Virginian Gov. Bob McDonnell has issued an executive directive saying that discrimination based on sexual orientation in state employment will not be tolerated.
The directive, which is different from an executive order in that it cannot be similarly enforced, comes after state Attorney General Ken Cuccinelli advised Virginia colleges and universities to strike any policies that bar discrimination based on sexual orientation. It also comes after the governor failed to renew his predecessor’s executive order barring discrimination based on sexual orientation in all state employment decisions.
“Employment discrimination of any kind will not be tolerated by this administration,” says the directive. “Discrimination based on factors such as one’s sexual orientation or parental status violates the Equal Protection Clause of the United States Constitution.”
The directive issued March 10 appeared to countermand — at least in part — Cuccinelli’s advice to state universities and colleges. But it was not immediately clear whether McDonnell’s directive would legally trump Cuccinelli’s advice on the matter.
McDonnell’s directive was silent on the matter of discrimination against students based on sexual orientation.
Martin Kent, the governor’s chief of staff, explained the shift in a message to state employees.
“While the separation of powers doctrine precludes the governor from changing the Virginia Human Rights Act via executive order, he wants to be clear that discrimination in state employment will not be tolerated,” he said. “Independent agencies and state supported colleges and universities should likewise adopt a similar standard of conduct.”
In a statement, Human Rights Campaign President Joe Solmonese said McDonnell’s directive was a step in the right direction, but noted that it’s insufficient to fully protect gay state employees.
“No one should be fooled by the governor’s directive,” he said. “While it is a positive step to acknowledge that employment discrimination is a challenge faced by LGBT Virginians, public employees remain vulnerable without an inclusive executive order or law passed by the legislature.”
Equality Virginia CEO Jon Blair also called the directive a “major positive step forward,” but expressed concern that it was silent on discrimination based on gender identity.
“Equality Virginia applauds his implementation of a ‘standard of conduct’ that recognizes that discrimination based on sexual orientation is unconstitutional and establishes a strict prohibition against such discrimination in the state workforce,” Blair said in a statement.

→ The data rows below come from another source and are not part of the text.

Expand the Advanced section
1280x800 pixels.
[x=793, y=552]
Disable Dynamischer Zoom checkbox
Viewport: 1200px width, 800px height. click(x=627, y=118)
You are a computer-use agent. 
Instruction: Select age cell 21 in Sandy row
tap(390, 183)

Saying that more work needs to be done, Blair urged McDonnell and state lawmakers to work with Equality Virginia to codify workplace protections for all LGBT state employees. He also called for legislation protecting Virginians from discrimination based on sexual orientation and gender identity in the areas of employment, housing and public accommodations.

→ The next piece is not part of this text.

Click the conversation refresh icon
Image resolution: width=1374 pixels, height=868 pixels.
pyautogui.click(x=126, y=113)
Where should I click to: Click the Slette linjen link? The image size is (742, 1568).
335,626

“Equality Virginia sincerely hopes that the attorney general agrees that the governor’s action today is within his authority and that he will defend the governor’s enforcement of Executive Directive #1.”
David Lampo, vice president of the Log Cabin Republican Club of Virginia, also praised the governor’s intervention and called for the directive to be codified in law.
“This is certainly a step in the right direction and certainly puts some meat on the bones of his stated policy of employment non-discrimination,” Lampo said. “[Codifying this directive] is the only fair and just outcome to this controversy, and it would end once and for all the attorney general’s disgraceful attempts to intimidate state colleges and universities into dropping their entirely justified employment non-discrimination policies.”